:: What you will do ::
Continue the news article about Speaker John A. Boehner's five-point vision for growth and mobility, starting right after its final sentence.

:: Exercise text ::
In what was hyped as a potential road map for House Republicans in the 114th Congress, Speaker John A. Boehner laid out a five-point vision for creating growth and mobility in America on Thursday.
On the 12th floor suite of the American Enterprise Institute, Boehner pushed tax reform, reduced spending, and improvements to the legal, regulatory and education systems as items Congress needed to address in order to make America "the best place to work, save and invest."
The Ohio Republican said Congress could do it "the Washington way" — "move around some dirt, see what happens" — or they could "lay a solid foundation for growth and mobility, not pick one thing over the other." Despite one of the least productive Congresses of all time, Boehner lauded the direction the House had taken since he became speaker in 2011. He said the House was more open and transparent. ("For the first time, legislative data is posted online in XML and in bulk.")
He noted that House proceedings and committee hearings were now streamed online. ("You can even bring your iPad to the House floor.") He noted that earmarks are gone. That the cost of House operations had decreased by more than 13 percent. And that the House had considered 33 bills under an open process.
"So we’re on the right track, and much of the credit goes to the people in the institution who do the heavy lifting," Boehner said.
But he acknowledged there was "a lot more" Congress could do, and he said Washington's focus needed to be on "American solutions" — "to help get people back to work, lower costs at home and restore opportunity for all."

Dataset entries
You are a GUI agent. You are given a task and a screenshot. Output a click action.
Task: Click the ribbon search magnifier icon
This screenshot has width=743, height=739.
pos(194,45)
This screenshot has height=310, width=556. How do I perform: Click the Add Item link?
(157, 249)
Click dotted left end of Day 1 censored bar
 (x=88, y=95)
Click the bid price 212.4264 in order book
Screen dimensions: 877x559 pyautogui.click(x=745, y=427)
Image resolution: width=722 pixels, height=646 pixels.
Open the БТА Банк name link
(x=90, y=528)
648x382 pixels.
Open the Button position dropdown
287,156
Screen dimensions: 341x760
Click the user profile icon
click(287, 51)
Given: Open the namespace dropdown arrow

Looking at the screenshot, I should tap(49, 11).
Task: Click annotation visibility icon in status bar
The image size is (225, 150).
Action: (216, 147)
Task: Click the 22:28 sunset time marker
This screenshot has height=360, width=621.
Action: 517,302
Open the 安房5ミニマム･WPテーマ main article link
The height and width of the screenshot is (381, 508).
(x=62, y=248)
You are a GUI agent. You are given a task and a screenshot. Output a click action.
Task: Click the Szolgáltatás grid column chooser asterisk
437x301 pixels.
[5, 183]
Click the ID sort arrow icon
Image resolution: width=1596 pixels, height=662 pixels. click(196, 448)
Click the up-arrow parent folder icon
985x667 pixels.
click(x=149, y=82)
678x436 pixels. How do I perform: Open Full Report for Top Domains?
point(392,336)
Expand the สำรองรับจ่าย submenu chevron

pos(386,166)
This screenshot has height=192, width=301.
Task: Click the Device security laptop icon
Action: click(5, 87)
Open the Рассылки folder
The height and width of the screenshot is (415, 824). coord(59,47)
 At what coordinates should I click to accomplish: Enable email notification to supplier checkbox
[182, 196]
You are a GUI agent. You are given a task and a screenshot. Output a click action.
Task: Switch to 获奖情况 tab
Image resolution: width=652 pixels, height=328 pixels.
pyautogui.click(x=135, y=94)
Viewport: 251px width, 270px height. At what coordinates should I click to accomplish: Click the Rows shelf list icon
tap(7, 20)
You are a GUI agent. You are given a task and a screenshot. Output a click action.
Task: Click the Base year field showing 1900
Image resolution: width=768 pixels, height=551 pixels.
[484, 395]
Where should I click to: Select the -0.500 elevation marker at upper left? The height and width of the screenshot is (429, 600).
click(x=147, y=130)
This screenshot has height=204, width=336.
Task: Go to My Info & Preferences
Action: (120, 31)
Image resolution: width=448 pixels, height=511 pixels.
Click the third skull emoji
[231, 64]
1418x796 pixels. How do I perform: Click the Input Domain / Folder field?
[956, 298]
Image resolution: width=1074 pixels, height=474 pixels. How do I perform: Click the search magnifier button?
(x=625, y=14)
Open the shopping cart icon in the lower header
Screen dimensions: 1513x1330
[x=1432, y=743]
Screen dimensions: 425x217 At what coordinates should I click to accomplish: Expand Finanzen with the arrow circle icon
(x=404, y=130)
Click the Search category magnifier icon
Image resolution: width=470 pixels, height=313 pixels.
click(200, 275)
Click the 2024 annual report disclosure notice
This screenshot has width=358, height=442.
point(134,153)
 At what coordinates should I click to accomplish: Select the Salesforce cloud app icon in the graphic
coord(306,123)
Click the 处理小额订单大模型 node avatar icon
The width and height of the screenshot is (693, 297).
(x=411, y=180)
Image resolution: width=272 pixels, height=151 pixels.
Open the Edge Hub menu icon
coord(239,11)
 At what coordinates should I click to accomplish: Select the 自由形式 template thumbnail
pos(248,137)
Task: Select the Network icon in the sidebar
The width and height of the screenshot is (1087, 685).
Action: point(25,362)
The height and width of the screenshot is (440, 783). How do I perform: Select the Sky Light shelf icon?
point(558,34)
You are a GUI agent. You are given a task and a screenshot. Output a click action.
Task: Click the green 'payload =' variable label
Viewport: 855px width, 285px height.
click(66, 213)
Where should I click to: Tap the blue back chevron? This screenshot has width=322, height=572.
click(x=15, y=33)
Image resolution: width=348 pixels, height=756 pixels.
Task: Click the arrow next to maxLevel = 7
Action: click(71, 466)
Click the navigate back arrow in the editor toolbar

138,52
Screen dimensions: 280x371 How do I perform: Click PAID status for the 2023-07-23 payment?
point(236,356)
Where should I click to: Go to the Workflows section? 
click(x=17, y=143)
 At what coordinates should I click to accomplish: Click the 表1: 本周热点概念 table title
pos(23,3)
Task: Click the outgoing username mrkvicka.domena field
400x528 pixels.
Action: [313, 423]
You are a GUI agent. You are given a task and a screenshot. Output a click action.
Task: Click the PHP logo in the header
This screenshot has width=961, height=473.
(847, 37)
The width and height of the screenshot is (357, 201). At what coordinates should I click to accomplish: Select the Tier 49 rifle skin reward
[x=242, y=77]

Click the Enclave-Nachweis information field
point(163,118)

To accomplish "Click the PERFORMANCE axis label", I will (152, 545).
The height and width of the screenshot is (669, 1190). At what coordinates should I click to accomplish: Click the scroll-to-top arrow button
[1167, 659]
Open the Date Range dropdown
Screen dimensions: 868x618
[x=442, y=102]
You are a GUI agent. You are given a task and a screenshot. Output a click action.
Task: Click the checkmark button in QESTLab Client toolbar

:: Expected output ::
Boehner's first point was a tax overhaul.
"Our tax code is terrible," Boehner said. "Nobody understands it — not even the IRS."
He likened the current debate over corporate tax inversions to "fussing over a divot when the road is loaded with potholes." And he proposed addressing the entire tax code. "Make it pro-growth, make it pro-family," he said. "Bring down the rates for every American, clear out all the loopholes, allow people to do their taxes on two sheets of paper.
"I know I can feel the blood pressure in the room going down already," he said, to polite, AEI-crowd laughter.
On his second point — spending cuts — Boehner said baby boomers like him were "stealing from our kids and grandkids — robbing them of benefits they’ll never see and leaving them with burdens that are nearly impossible to repay."
He said you couldn't simply throw out entitlement programs, but you have to change them.
While Boehner didn't delve into details on the subject, his mention of addressing programs like Medicare — which he only said by name during the question-and-answer portion of the speech — was clearly his most controversial proposal.
On his third point, tackling the legal system, Boehner said America had gotten to the point where litigation was a first resort, not a last one.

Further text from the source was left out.